There is also serious risk that the expenses faced by the Mackenzie group will rise, Safir says. The expert witness points out that so far, only the proposed Arctic pipeline’s owners are firmly committed to buying delivery capacity for their own Delta production. As a result, only 830 MMcf/d or 69% of the proposed initial capacity for 1.2 Bcf/d is booked.
“Projected tolls would increase” if takers do not step forward for the unfilled 31%, Safir predicts. “The amount of the increase would vary each year, but on average tolls would rise by approximately 24% for 15-year contracts and 27% for 20-year contracts annually.”
The increased tolls “could have a significant detrimental impact on shipper costs. This has the potential to weaken the economics of development projects, thereby increasing Mackenzie Valley Pipeline market and supply risk.”
Despite conventional imagery of vast resources awaiting the industry in northern Canada, there is real and significant risk of supply disappointments, adds the project’s geology and engineering expert witness, Gilbert Laustsen Jung Associates.
The Calgary consulting firm lops about 19 Tcf off Arctic supply projections prepared by rival Sproule Associates for the voice of the MGP owners’ budding northern producer rivals, the Mackenzie Explorer Group.
Sproule just makes too much of long-standing projections of undiscovered resources in the still thinly explored Mackenzie Delta-Beaufort Sea region, Gilbert Laustsen Jung says.
The record so far suggests it will take time and new knowledge to nail down the projected undiscovered gas supplies. The biggest known fields — Taglu, Parsons Lake and Niglintgak — were discovered by 1973 with the first 23 exploration wells drilled in the region. Over the following 20 years, another 63 exploration wells failed to find any one deposit exceeding 500 Bcf. The “resource finding rate” dropped to an average 16 Bcf per well in 1973-92 from 181 Bcf in 1966-73, Gilbert Laustsen Jung calculates.
Results of 10 new exploration wells drilled since the MGP stimulated a northern drilling revival in 2001 remain largely confidential.
The MGP also remains rife with unresolved regulatory and government policy risks due to the multiple and often conflicting federal, Northwest Territories and aboriginal jurisdictions involved, writes expert witness Kathleen McShane of Foster Associates Inc.
“No other pipeline in North America has been faced with a similar level of complexity of obtaining the licenses (e.g. water licenses), permits (e.g. land use, water crossing, quarry), and access agreements required to proceed. The project estimates that it requires literally thousands of individual permits and licenses.”

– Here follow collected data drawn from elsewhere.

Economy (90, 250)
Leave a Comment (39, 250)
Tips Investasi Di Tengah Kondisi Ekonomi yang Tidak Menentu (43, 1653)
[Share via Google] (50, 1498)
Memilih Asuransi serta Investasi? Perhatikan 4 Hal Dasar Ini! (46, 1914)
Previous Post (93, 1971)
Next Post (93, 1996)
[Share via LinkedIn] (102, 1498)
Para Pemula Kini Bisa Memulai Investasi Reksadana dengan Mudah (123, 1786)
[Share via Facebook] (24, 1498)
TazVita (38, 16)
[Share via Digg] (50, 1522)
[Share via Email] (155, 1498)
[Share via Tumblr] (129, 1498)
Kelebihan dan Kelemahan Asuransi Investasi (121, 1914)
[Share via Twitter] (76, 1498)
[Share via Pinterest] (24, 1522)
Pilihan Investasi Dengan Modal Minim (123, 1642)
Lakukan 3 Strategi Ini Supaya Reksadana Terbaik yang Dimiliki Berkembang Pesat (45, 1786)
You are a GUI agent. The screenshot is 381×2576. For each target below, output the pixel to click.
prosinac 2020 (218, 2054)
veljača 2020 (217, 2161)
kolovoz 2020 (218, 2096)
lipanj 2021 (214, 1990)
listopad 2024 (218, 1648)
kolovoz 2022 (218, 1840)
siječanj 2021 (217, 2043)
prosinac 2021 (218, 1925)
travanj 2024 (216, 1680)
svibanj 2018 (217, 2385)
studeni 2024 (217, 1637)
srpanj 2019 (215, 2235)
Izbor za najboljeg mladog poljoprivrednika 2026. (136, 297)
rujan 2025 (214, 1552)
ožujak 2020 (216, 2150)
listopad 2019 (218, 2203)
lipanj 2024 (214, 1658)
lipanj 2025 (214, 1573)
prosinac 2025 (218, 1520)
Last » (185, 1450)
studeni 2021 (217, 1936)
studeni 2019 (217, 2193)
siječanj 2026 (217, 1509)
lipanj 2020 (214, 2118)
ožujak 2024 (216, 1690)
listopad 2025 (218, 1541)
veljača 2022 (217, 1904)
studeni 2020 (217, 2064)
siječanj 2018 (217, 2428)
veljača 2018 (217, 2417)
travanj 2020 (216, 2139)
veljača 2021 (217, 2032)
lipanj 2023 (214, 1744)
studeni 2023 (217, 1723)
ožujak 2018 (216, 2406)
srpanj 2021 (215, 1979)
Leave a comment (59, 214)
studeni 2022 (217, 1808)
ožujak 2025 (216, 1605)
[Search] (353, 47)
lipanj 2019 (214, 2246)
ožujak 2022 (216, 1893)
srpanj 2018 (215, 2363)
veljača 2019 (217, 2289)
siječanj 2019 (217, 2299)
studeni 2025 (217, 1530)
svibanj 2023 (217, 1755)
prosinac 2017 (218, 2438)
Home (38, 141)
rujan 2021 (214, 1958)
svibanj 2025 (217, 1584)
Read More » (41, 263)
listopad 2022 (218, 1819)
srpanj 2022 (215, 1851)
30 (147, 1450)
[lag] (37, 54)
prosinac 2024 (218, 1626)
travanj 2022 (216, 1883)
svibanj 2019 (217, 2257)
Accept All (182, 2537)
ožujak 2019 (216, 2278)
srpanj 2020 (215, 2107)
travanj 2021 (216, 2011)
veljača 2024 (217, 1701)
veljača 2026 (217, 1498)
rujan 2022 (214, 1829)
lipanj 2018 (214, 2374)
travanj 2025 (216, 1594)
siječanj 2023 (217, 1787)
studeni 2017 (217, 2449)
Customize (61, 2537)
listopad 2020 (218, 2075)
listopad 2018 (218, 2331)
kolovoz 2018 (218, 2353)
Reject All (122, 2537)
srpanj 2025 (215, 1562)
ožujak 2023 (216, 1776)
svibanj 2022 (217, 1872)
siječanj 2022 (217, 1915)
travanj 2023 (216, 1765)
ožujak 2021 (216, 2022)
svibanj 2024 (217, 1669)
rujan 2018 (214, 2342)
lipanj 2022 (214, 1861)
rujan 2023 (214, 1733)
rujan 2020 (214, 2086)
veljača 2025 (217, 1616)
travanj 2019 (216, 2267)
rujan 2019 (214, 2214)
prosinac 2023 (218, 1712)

Regardless of recent encouraging signs including increased federal aid commitments to territorial and aboriginal interests, the Canadian Arctic project is still a long way out of the political woods. “The complexity of the permit process, and the lack of clarity in the regulatory process, leading to the possibility of lengthy delays and unanticipated costs, raises the risk that the pipeline will not be competitive in end markets and that supply will not be developed,” McShane writes.
There are also still physical and cost risks posed by the northern natural environment. “The potential for non-completion of the Mackenzie Valley Pipeline is greater than for pipelines built in a less extreme climate. The plan calls for construction to extend over two winter seasons and accordingly lengthens the time frame for construction, leading to the possibility of a material change in market conditions between one construction season and the next,” McShane warns.